> So either a) Wikipedia is misrepresenting the issue, b) I'm making some
> glaring logical error, or c) I am the smartest person in the world. (c)
> seems rather less probable than the alternatives. If (a), what's a better
> summary? If (b), what embarrassing thing am I doing wrong?
I agree with others that the transformation problem is a swamp into which you don't want to get dragged. But you're basically asking 'why is there a profit rate at all?', or at least 'why is it exogenous?' The wikipedia article doesn't address this at all, but maybe it doesn't need to - because it's really a separate issue from the tranformation, which takes a profit rate for granted - it's exogenous, like you say.
I think the basic answer is that producing capital uses real resources and time, for which there are opportunity costs. So to get more arrows made, the entrepreneur has to get hunters to switch from hunting, but pay them at least the real wage they would have got hunting. So they will still consume as many beavers and deer as previously, but there will be fewer hunters 'producing' beavers and deer. So to make the story complete, you also need to know things like
- how many deer and/or beavers per day do people need to live on? - how many deer and how many beavers can hunters catch on average in a day without arrows, and with arrows? - how many arrows have already been accumulated?
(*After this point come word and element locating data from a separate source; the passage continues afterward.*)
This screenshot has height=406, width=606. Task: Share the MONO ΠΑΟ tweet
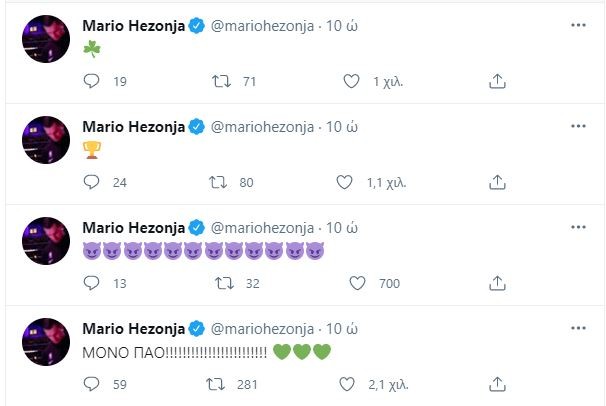[497, 383]
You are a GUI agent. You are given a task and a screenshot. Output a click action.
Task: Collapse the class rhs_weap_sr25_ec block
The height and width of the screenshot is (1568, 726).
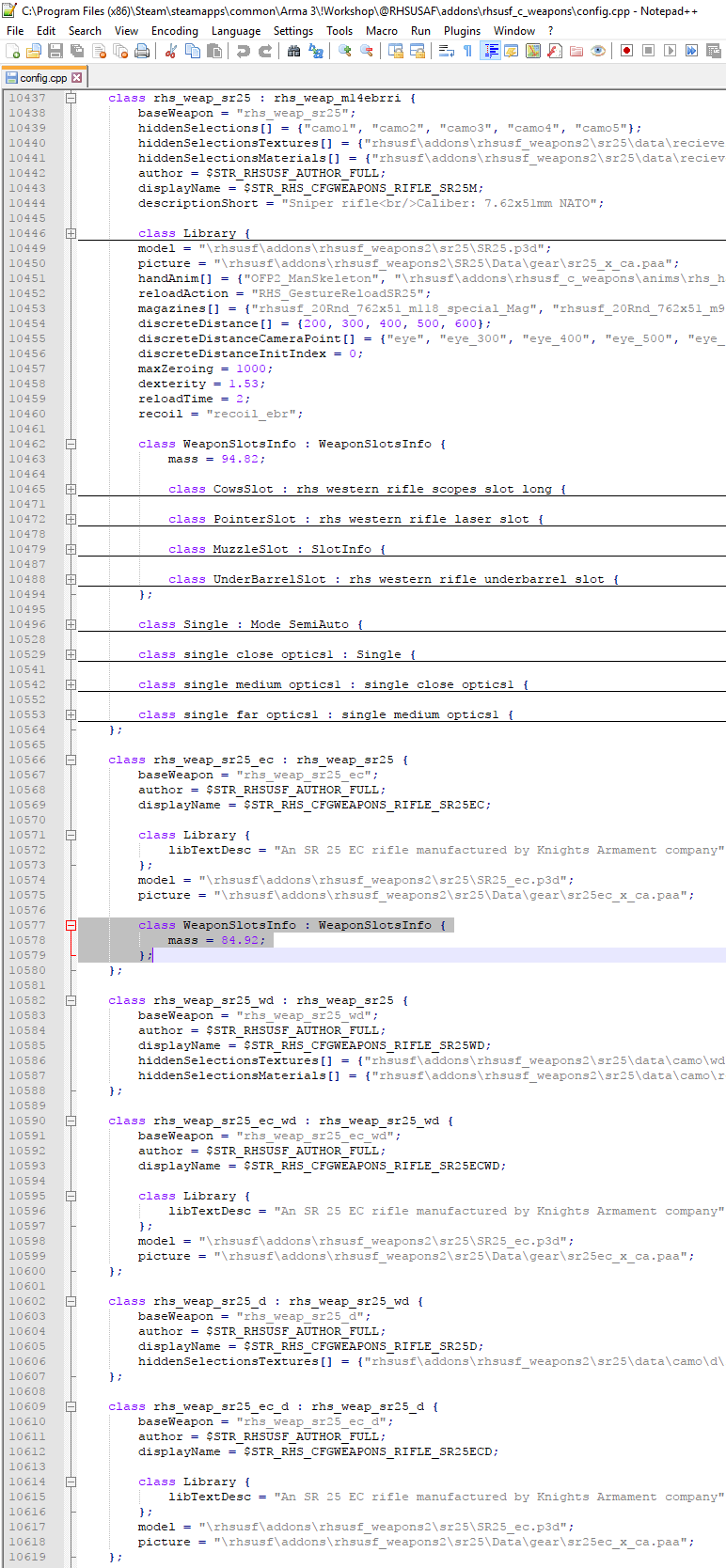(71, 760)
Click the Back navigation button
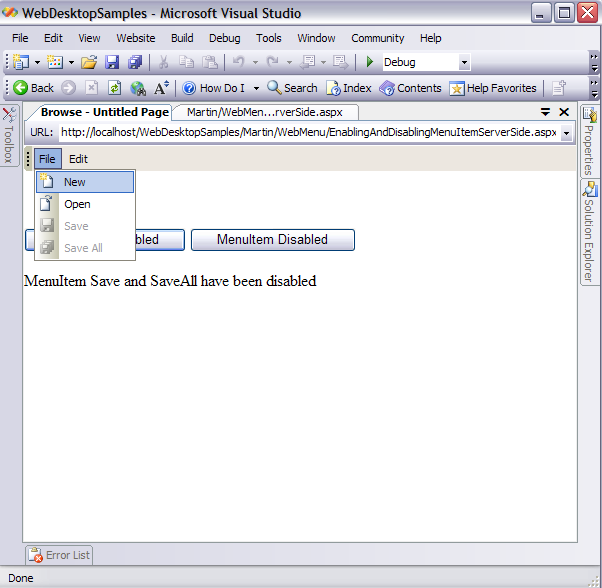This screenshot has height=588, width=602. 33,88
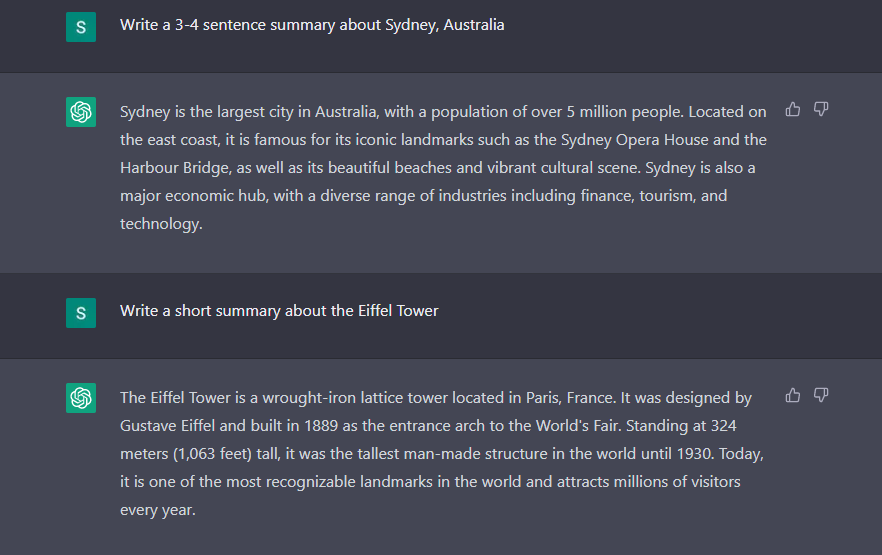This screenshot has height=555, width=882.
Task: Dislike the Sydney summary with thumbs down
Action: [x=821, y=109]
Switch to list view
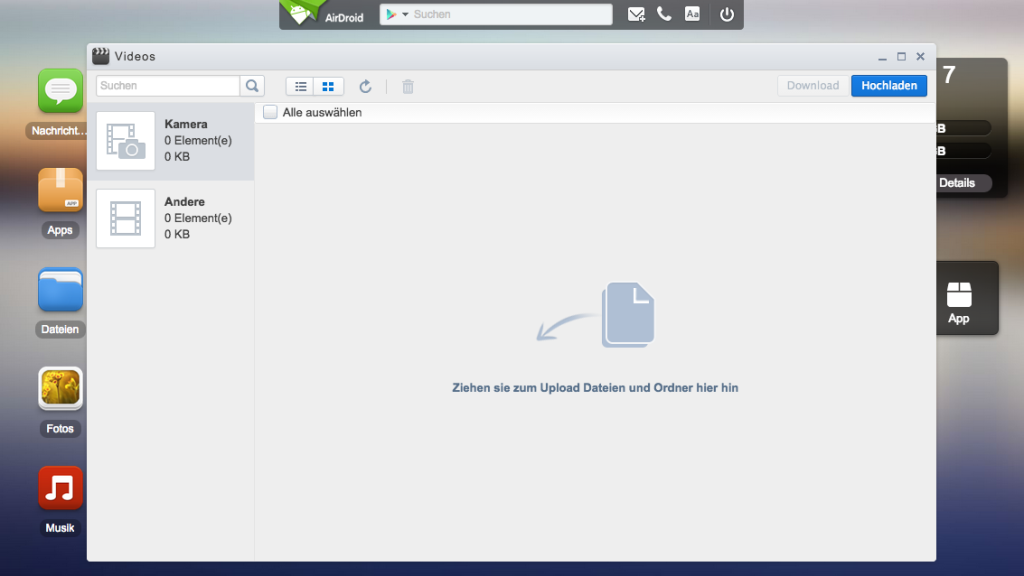 [x=301, y=86]
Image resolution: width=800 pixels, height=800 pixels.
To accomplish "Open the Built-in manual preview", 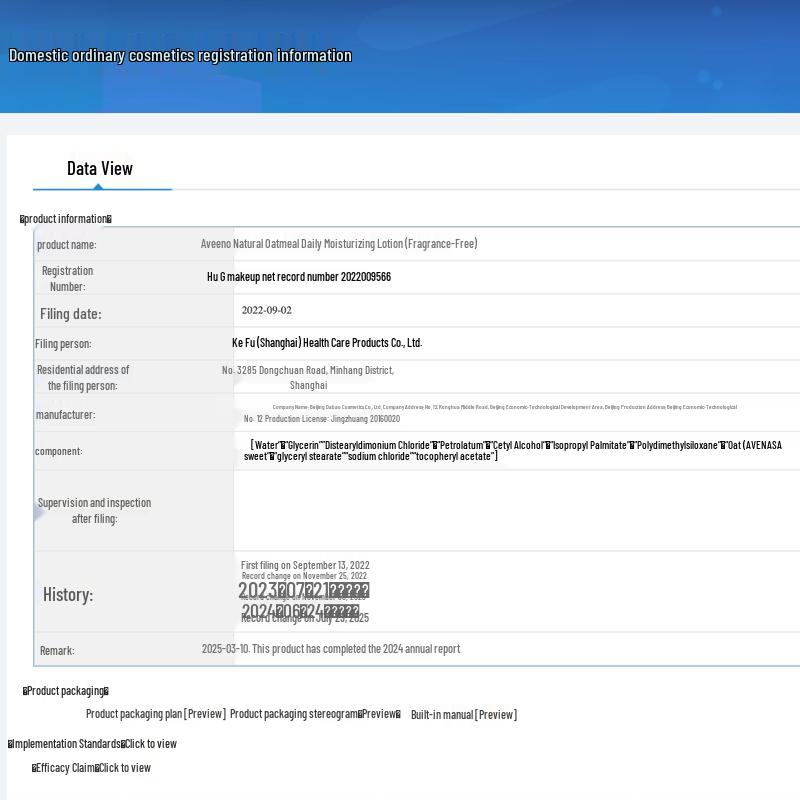I will (x=463, y=714).

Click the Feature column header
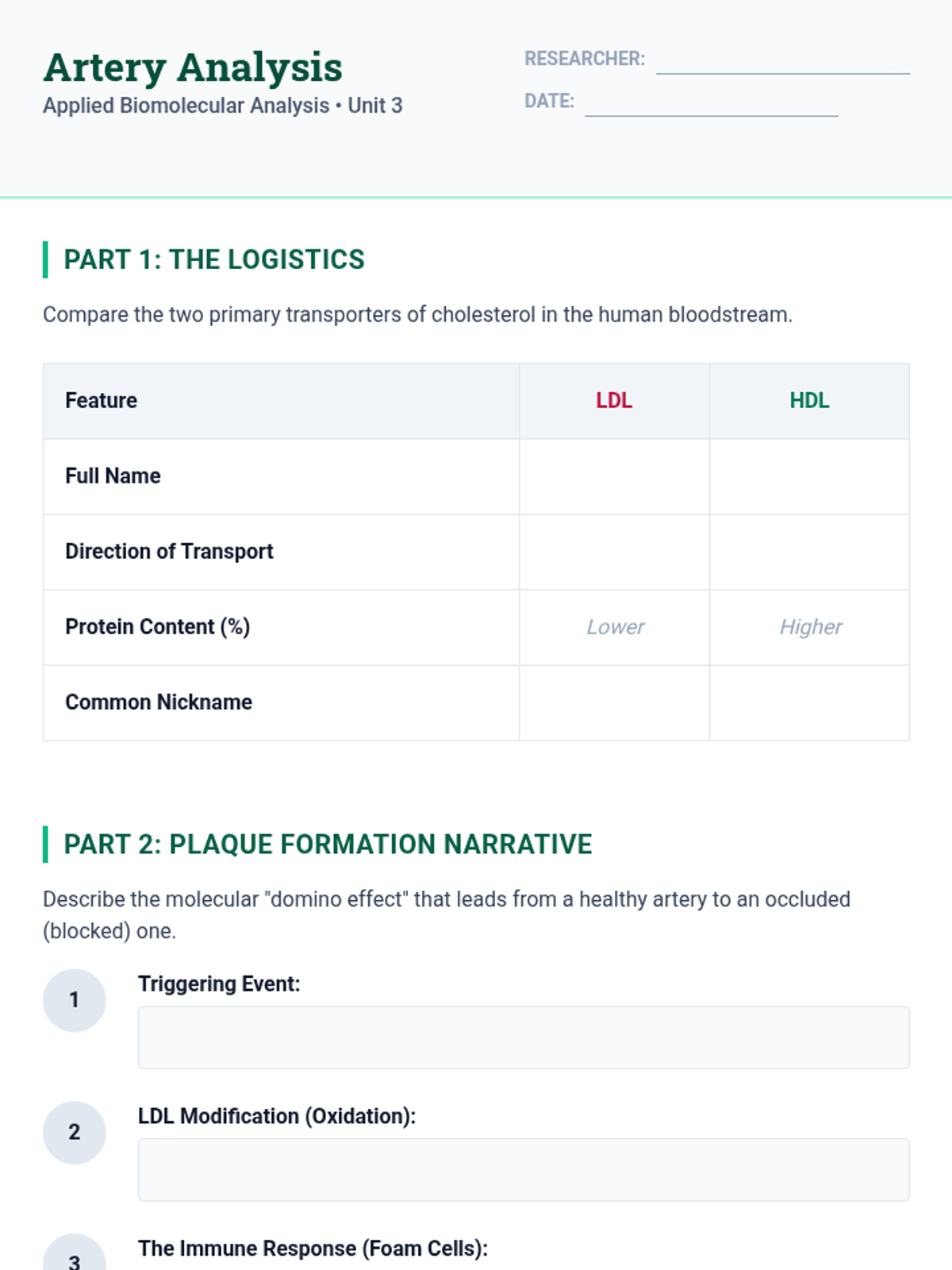coord(102,401)
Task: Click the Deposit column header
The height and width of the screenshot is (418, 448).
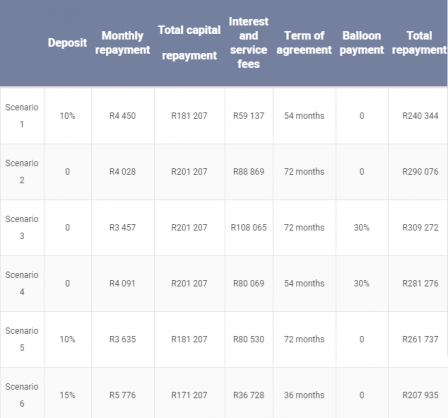Action: [67, 43]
The thing that stops people making infinite arrows (capital) and driving the profit rate down to zero is that accumulation of the arrows requires the diversion of workers away from hunting. In the example you get from Wikipedia, it seems there is no wage-labour so 'workers' and 'entrepreneurs' are the same people. In that case, there would be a tendency for any switching of effort to arrows to drive up the arrow-price of deer and beavers - and the limit point would be such (factoring in depreciation) that the rent of arrows would equal their (marginal) productivity in deer and beaver 'production', i.e. the extra amount of deer/beavers a single hunter can catch on average with an arrow over what they can catch without an arrow.
In the wage labour case - i.e., all hunting and arrow-making is done by employees of capitalists - the wage rate becomes an endogenous variable too. Arrow-making capitalists compete with hunting capitalists for workers, and if accumulation of arrows happens too fast, it tends to drive up beaver/deer-wages, cutting into the surplus capitalists end up with to devote to arrow accumulation. (This is the mechanism Marx emphasised.)